5G IN ACTION: TELEMEDICINE

Where has 5G been deployed to enable telemedicine?

As part of the West Midlands 5G programme, 5G-powered diagnostic tools are being used to help GPs across the region deliver virtual ward rounds. This not only enables GPs to respond quickly to identified issues and reduce unnecessary hospital visits, it has also offered residents minimal exposure to COVID-19.

The Liverpool 5G Create project is deploying 5G-powered solutions to enable remote diagnosis of care home residents. Optical techniques are being used to detect infections in urine and transmit ultra-high resolution images to GP surgeries for analysis.  The project is also using 5G to deploy a pressure ulcer management system where Artificial Intelligence (AI) imaging techniques and emerging camera technologies categorise pressure ulcers remotely and send high-quality images to practitioners for diagnosis.

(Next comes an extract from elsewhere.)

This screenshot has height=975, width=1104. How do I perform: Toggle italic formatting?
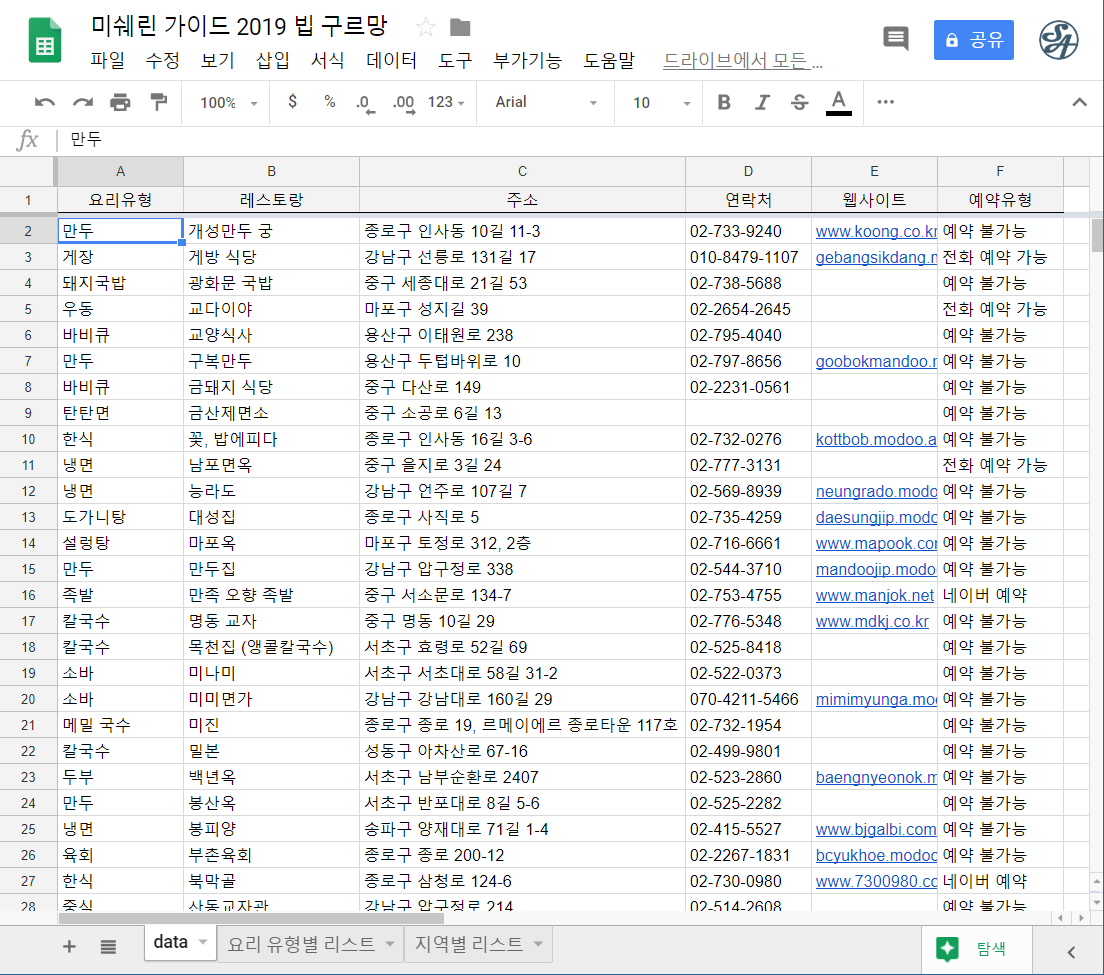(x=761, y=102)
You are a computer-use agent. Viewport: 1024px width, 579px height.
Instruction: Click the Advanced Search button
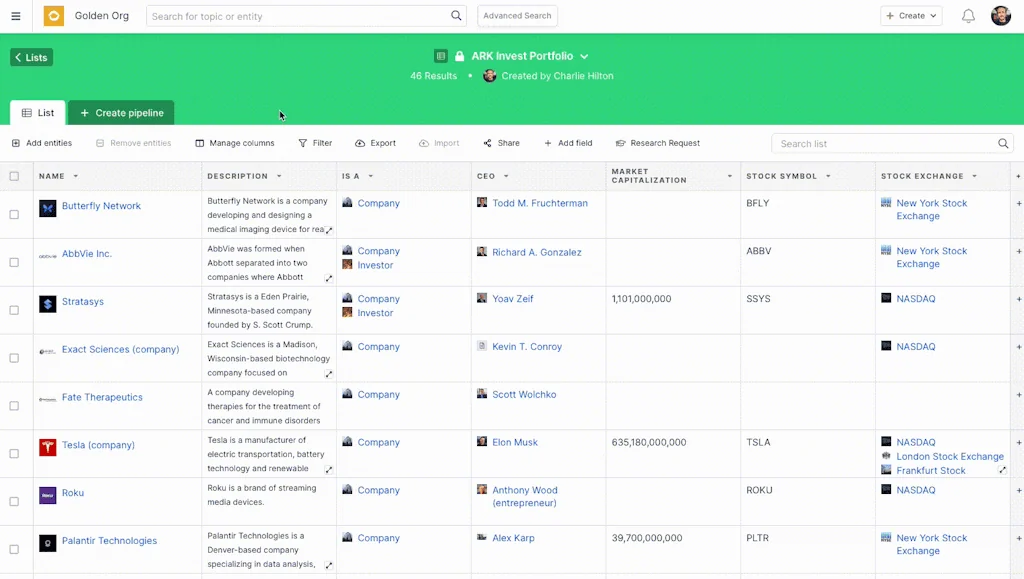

A range of home diagnostic devices are being developed across the globe, giving people at-home access to tools used by doctors during in-surgery exams. One of the closest to market is Tyto, which is a handheld device that can capture and record a patient’s heartbeat and breath sounds. The built-in camera can take high resolution photos of skin lesions, rashes and moles, as well as enabling examination of a patient’s tonsils and ear canal; using 5G, the patient can send data to a doctor in real time.

In Greece, the Vodafone Foundation Telemedicine Programme is using mobile technology combined with next generation medical devices to provide high-quality specialised healthcare, regardless of location. By way of tablets and medical equipment, GPs and rural doctors are able to transfer their examinations to medical specialists for their expert opinion, granting greater access to secondary care for those in remote and rural locations. The programme is implemented in 100 remote areas, covering a population of 500,000 people. Results show an increase in patient engagement and adherence with treatment plans, as well as improved continuity and completeness of care with the ability to identify issues more quickly: around 75% of patients reported a reduction in the number of hospital visits they needed.